(Beginning of Supplied material)

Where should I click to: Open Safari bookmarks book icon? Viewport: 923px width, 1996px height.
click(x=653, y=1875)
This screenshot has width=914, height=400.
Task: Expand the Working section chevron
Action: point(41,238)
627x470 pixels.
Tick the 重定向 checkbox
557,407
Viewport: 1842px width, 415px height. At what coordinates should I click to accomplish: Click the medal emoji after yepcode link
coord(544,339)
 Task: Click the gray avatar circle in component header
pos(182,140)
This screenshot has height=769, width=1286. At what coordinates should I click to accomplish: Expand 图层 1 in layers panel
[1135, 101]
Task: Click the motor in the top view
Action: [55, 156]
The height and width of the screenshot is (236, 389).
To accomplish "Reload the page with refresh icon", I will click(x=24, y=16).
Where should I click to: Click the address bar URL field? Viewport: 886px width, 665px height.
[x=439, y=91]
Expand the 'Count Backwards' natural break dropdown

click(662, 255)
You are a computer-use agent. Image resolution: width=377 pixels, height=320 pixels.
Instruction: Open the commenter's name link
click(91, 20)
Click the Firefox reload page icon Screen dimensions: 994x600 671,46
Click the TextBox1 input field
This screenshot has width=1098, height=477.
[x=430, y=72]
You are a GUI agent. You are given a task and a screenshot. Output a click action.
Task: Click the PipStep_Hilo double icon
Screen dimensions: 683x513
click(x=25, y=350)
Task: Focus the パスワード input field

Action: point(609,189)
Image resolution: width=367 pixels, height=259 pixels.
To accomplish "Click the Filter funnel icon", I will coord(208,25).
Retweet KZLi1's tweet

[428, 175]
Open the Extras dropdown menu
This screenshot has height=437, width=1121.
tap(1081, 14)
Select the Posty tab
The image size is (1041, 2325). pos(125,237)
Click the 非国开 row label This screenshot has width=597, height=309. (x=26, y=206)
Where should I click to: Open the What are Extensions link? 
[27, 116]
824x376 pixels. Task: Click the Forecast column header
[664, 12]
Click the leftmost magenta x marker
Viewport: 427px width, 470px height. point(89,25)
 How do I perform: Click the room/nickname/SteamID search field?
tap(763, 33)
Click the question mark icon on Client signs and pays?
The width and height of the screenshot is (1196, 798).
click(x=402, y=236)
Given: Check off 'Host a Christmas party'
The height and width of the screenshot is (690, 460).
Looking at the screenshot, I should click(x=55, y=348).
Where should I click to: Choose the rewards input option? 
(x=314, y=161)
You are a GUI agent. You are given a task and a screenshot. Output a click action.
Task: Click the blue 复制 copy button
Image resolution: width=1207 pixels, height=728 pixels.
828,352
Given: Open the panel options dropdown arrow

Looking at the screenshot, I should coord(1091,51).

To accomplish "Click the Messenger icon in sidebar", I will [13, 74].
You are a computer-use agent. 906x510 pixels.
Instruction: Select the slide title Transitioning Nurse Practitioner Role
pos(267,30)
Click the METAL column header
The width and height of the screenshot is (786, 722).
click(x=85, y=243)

(End of Supplied material)

Would you please give all of the records again exactly as they stand?

Task response =>
Where should I click to: Open Safari bookmarks book icon? Viewport: 923px width, 1996px height.
click(x=653, y=1875)
This screenshot has width=914, height=400.
Task: Expand the Working section chevron
Action: point(41,238)
627x470 pixels.
Tick the 重定向 checkbox
557,407
Viewport: 1842px width, 415px height. At what coordinates should I click to accomplish: Click the medal emoji after yepcode link
coord(544,339)
 Task: Click the gray avatar circle in component header
pos(182,140)
This screenshot has height=769, width=1286. At what coordinates should I click to accomplish: Expand 图层 1 in layers panel
[1135, 101]
Task: Click the motor in the top view
Action: [55, 156]
The height and width of the screenshot is (236, 389).
To accomplish "Reload the page with refresh icon", I will click(x=24, y=16).
Where should I click to: Click the address bar URL field? Viewport: 886px width, 665px height.
[x=439, y=91]
Expand the 'Count Backwards' natural break dropdown

click(662, 255)
You are a computer-use agent. Image resolution: width=377 pixels, height=320 pixels.
Instruction: Open the commenter's name link
click(91, 20)
Click the Firefox reload page icon Screen dimensions: 994x600 671,46
Click the TextBox1 input field
This screenshot has width=1098, height=477.
[x=430, y=72]
You are a GUI agent. You are given a task and a screenshot. Output a click action.
Task: Click the PipStep_Hilo double icon
Screen dimensions: 683x513
click(x=25, y=350)
Task: Focus the パスワード input field

Action: point(609,189)
Image resolution: width=367 pixels, height=259 pixels.
To accomplish "Click the Filter funnel icon", I will coord(208,25).
Retweet KZLi1's tweet

[428, 175]
Open the Extras dropdown menu
This screenshot has height=437, width=1121.
tap(1081, 14)
Select the Posty tab
The image size is (1041, 2325). pos(125,237)
Click the 非国开 row label This screenshot has width=597, height=309. (x=26, y=206)
Where should I click to: Open the What are Extensions link? 
[27, 116]
824x376 pixels. Task: Click the Forecast column header
[664, 12]
Click the leftmost magenta x marker
Viewport: 427px width, 470px height. point(89,25)
 How do I perform: Click the room/nickname/SteamID search field?
tap(763, 33)
Click the question mark icon on Client signs and pays?
The width and height of the screenshot is (1196, 798).
click(x=402, y=236)
Given: Check off 'Host a Christmas party'
The height and width of the screenshot is (690, 460).
Looking at the screenshot, I should click(x=55, y=348).
Where should I click to: Choose the rewards input option? 
(x=314, y=161)
You are a GUI agent. You are given a task and a screenshot. Output a click action.
Task: Click the blue 复制 copy button
Image resolution: width=1207 pixels, height=728 pixels.
828,352
Given: Open the panel options dropdown arrow

Looking at the screenshot, I should coord(1091,51).

To accomplish "Click the Messenger icon in sidebar", I will [13, 74].
You are a computer-use agent. 906x510 pixels.
Instruction: Select the slide title Transitioning Nurse Practitioner Role
pos(267,30)
Click the METAL column header
The width and height of the screenshot is (786, 722).
click(x=85, y=243)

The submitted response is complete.